Its new leadership has made social programs a focus of its five year plan as well.  China, for all its wealth in the Eastern cities, is still a poor country.  And an aging one.  China will spend billions building out its social safety net over the next few years, improving the livelihood of retiring and elderly Chinese.

The country is also focusing more on high tech, value-added production.  Green energy is a strategic focal point of the country’s 12th five year plan and that means investments in new sectors — from electric cars to lithium batteries, to alternative energies designed to eradicate China’s pollution problem.  All of this investment is seen as a further catalyst for rapid growth in China.  In theory, new social policies should be able to spread the wealth in this nation of 1.3 billion.

There’s no hard landing coming in China, the OECD attests.

The organization predicted China’s 2013 GDP to come in at 8.5% compared to 2012 growth of 7.5%.
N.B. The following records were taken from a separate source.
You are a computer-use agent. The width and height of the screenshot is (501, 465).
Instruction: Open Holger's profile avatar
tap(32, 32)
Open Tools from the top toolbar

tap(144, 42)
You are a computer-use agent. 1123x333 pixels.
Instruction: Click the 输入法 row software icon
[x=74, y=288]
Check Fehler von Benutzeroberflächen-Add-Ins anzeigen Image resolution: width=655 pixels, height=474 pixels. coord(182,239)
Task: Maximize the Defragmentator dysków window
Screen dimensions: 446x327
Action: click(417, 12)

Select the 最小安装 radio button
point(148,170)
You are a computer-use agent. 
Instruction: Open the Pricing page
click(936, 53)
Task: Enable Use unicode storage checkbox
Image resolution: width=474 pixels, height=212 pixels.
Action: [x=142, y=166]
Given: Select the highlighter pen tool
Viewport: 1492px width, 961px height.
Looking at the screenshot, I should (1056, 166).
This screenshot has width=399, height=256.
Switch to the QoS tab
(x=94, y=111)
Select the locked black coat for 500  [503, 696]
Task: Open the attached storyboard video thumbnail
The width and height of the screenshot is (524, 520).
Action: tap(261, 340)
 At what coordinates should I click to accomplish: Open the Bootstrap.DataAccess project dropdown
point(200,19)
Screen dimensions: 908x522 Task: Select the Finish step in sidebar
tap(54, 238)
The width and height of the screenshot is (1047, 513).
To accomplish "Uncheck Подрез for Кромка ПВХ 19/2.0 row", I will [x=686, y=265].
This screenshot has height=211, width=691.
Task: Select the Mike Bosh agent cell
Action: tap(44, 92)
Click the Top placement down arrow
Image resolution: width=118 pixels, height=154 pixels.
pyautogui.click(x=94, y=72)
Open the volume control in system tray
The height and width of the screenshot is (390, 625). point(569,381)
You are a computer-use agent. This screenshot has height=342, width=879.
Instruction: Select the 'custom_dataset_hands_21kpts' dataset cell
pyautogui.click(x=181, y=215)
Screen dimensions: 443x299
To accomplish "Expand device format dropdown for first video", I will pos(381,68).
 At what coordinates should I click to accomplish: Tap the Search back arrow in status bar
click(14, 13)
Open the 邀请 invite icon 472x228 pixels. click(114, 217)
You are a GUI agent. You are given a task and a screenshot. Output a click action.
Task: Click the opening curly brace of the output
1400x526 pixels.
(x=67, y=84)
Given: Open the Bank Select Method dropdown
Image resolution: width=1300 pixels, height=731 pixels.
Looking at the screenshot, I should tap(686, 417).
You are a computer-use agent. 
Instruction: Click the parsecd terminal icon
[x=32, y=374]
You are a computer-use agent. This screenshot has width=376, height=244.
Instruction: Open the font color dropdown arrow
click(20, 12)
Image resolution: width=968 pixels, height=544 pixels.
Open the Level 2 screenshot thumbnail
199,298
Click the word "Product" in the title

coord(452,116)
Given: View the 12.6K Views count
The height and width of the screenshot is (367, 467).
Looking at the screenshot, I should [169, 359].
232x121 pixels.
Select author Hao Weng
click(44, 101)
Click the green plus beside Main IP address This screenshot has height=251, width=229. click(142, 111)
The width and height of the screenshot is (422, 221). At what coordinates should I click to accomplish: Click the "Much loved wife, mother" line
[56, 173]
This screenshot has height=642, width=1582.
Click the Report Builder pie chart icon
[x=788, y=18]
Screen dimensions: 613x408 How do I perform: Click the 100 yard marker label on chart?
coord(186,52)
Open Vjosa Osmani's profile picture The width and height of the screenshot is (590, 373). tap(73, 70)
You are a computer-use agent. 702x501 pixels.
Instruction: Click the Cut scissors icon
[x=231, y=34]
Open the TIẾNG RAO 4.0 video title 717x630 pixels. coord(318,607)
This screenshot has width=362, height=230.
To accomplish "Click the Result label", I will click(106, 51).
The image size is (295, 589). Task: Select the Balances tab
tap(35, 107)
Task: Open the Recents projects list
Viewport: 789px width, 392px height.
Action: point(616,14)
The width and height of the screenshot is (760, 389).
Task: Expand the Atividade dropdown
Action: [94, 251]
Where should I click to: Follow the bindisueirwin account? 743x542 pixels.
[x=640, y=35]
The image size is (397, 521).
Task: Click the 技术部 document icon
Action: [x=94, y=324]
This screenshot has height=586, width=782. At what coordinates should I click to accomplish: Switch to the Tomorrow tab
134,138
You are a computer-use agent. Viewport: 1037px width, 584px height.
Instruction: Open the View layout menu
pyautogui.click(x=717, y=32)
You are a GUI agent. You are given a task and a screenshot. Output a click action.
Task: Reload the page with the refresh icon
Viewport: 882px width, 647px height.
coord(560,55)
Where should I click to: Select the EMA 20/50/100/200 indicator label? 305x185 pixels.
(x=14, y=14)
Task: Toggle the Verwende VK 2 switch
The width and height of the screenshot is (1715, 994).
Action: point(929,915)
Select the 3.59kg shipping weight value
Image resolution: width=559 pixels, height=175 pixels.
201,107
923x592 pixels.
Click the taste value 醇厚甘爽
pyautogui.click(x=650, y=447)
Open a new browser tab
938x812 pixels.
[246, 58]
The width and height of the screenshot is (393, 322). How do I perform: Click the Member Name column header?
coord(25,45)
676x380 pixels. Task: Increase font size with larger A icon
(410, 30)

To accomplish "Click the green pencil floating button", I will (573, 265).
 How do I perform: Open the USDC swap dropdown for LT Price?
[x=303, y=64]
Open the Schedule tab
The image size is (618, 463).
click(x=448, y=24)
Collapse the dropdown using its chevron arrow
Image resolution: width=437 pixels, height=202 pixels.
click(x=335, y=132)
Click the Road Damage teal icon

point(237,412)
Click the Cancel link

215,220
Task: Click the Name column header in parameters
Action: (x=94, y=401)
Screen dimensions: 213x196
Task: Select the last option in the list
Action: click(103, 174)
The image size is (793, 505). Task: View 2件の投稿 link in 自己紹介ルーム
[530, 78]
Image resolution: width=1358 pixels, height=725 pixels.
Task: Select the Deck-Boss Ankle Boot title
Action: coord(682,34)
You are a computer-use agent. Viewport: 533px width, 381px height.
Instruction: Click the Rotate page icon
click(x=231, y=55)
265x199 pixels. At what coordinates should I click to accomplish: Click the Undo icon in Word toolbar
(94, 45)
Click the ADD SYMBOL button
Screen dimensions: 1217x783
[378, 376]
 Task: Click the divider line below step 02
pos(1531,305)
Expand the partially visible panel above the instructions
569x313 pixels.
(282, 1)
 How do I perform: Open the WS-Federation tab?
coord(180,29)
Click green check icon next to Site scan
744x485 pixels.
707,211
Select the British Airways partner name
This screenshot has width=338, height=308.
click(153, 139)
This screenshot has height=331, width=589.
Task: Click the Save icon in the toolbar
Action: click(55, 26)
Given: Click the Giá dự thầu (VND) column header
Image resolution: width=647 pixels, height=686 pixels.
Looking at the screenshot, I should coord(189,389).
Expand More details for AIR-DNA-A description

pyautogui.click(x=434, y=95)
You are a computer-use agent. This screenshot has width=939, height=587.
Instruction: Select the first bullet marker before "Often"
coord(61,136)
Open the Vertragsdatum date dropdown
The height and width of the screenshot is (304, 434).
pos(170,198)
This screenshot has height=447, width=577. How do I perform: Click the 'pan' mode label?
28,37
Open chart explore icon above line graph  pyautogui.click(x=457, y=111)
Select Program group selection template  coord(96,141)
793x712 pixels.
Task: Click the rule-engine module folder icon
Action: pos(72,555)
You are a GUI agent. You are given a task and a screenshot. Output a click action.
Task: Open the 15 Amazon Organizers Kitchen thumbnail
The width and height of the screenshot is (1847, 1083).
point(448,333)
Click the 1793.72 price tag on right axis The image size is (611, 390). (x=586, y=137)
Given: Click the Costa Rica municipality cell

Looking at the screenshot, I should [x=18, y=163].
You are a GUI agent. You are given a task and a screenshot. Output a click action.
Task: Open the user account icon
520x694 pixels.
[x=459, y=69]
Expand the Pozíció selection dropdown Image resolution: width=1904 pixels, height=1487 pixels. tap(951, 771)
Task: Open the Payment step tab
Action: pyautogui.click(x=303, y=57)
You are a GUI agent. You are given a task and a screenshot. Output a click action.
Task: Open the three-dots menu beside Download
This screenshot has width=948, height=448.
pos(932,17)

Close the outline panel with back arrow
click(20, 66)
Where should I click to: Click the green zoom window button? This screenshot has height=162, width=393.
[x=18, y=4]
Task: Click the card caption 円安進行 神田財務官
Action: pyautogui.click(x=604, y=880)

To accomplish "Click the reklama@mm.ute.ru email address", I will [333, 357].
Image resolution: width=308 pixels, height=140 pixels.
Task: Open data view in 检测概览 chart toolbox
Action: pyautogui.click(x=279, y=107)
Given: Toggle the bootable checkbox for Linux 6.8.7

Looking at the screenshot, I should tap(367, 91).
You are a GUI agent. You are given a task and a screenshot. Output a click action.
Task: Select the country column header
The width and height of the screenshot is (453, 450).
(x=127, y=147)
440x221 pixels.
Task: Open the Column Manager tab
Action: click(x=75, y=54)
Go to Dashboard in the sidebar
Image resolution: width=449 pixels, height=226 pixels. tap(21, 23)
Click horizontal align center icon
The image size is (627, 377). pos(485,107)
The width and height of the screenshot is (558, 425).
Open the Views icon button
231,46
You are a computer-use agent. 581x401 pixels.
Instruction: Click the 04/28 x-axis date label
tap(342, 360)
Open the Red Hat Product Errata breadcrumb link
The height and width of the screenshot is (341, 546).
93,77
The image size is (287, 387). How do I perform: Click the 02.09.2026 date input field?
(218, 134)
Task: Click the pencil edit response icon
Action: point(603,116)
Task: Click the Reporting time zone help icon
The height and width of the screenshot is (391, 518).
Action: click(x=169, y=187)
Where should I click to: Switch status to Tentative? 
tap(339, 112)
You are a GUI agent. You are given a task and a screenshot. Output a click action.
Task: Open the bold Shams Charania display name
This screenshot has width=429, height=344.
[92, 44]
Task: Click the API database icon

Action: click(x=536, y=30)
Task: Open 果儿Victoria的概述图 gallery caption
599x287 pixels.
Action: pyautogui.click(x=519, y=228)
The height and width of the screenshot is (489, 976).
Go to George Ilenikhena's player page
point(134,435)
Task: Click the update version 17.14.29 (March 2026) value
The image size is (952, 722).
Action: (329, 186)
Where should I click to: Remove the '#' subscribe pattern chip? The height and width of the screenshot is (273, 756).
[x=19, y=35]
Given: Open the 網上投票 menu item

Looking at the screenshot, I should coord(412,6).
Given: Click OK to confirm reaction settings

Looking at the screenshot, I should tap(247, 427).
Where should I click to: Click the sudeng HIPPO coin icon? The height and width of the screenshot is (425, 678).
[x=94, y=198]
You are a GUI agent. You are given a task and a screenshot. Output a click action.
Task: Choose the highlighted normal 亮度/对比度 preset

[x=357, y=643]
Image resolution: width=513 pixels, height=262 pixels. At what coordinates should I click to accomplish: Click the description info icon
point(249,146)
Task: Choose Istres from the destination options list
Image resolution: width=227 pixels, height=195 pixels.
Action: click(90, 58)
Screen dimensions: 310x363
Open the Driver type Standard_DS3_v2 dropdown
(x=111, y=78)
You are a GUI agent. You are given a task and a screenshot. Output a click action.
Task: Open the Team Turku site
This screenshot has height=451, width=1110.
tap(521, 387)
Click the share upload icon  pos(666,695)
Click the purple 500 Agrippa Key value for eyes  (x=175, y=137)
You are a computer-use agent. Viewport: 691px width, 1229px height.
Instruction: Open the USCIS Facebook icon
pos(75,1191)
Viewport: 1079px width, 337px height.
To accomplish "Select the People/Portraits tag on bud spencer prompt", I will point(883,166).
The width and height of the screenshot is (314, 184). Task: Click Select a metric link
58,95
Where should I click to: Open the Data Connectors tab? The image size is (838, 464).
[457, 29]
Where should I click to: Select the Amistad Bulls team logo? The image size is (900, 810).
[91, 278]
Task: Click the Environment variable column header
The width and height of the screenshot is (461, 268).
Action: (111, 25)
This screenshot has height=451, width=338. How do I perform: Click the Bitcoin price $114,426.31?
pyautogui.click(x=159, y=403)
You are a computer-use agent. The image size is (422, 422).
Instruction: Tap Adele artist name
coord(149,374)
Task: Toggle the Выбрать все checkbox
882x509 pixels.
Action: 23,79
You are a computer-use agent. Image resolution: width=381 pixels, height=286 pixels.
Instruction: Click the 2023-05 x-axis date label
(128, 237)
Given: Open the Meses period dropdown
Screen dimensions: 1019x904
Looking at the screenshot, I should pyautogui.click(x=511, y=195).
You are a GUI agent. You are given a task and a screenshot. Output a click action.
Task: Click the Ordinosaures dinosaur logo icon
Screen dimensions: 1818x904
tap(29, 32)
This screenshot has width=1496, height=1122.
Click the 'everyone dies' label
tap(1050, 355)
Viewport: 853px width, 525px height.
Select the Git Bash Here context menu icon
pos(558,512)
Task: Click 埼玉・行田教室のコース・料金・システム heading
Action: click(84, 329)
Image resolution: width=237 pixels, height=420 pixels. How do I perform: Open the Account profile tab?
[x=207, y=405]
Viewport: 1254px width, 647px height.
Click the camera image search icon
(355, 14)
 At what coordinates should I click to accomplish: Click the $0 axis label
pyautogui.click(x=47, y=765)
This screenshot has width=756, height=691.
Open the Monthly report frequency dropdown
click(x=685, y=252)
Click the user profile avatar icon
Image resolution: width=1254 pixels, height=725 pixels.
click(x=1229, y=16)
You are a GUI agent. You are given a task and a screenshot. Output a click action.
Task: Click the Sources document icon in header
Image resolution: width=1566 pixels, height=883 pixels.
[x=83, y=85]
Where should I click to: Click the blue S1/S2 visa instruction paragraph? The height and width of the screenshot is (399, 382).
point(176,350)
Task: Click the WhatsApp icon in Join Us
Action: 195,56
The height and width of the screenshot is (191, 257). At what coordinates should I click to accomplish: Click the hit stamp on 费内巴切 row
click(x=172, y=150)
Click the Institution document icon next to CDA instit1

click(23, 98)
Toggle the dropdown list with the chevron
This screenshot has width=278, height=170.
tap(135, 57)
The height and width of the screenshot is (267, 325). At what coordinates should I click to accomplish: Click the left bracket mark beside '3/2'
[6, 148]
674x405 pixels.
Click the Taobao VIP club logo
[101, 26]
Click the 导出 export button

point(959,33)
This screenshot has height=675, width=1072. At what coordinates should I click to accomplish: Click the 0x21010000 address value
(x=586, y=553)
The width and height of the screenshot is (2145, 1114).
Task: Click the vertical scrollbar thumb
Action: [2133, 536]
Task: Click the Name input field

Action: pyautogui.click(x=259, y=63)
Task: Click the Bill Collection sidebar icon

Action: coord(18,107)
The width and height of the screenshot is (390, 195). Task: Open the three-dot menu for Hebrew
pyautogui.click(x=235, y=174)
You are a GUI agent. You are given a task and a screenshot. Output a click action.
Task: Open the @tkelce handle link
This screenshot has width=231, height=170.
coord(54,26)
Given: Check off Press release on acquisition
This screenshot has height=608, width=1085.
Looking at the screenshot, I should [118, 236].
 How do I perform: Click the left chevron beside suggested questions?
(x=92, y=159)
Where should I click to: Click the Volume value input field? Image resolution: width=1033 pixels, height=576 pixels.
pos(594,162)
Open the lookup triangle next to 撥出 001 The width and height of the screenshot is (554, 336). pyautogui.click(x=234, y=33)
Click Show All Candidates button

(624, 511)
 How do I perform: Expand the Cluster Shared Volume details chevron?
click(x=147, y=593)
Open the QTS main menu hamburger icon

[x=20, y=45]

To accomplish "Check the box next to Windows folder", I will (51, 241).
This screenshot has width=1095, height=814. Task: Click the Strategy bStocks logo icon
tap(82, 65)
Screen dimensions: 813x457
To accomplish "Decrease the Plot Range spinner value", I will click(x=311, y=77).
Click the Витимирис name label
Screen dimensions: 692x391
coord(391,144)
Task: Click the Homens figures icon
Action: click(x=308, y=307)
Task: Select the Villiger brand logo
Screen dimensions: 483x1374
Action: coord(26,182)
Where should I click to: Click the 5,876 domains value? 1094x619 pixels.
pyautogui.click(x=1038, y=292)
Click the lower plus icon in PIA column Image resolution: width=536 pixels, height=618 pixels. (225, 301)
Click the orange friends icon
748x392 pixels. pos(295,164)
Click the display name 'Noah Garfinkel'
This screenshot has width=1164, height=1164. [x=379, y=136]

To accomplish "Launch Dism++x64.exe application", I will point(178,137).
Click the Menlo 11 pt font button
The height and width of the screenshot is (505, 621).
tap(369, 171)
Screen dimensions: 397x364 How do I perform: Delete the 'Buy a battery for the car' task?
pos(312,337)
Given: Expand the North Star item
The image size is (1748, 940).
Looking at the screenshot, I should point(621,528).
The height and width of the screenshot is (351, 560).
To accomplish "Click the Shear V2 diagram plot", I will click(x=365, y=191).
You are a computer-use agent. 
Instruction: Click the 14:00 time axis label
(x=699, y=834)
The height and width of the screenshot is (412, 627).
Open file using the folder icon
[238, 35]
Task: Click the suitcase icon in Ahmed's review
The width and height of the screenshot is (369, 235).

“The gradual pick-up in activity provides a strong background for the ambitious reforms China needs to put in place to continue on the road to prosperity,” OECD Secretary- General Angel Gurria was quoted saying in a story by Xinhua news agency.

China vs United States

While the Chinese urban population in cities like Shanghai enjoy a standard of living similar to affluent Westerners, rural China remains poor to low income.  There is also a widening income gap in China. Studies of China’s inequality almost universally report that the gap between urban and rural household incomes in China is large, has increased over time, and contributes substantially to overall inequality. According to most estimates, mean per capita income in urban China is more than triple that in rural areas, giving China one of the highest urban-rural income ratios in the world.  China’s economy may be bigger than that of the U.S. by 2016, but the political task to balance the haves with the have nots will be tougher there than it is here.

China’s per capita income has ballooned over the last five years.  In 2005 it was $4,102. By 2010, it hit $7,519, according to the OECD.  Last year, the CIA World Factbook  put China’s per capita income at $9,100.  U.S. per capita income has also risen, but being a developed economy, and one that has faced one of its worst recession ever in 2008, Americans’ share of economic output in 2005 was $42,414 and rose to $46,588 five years later.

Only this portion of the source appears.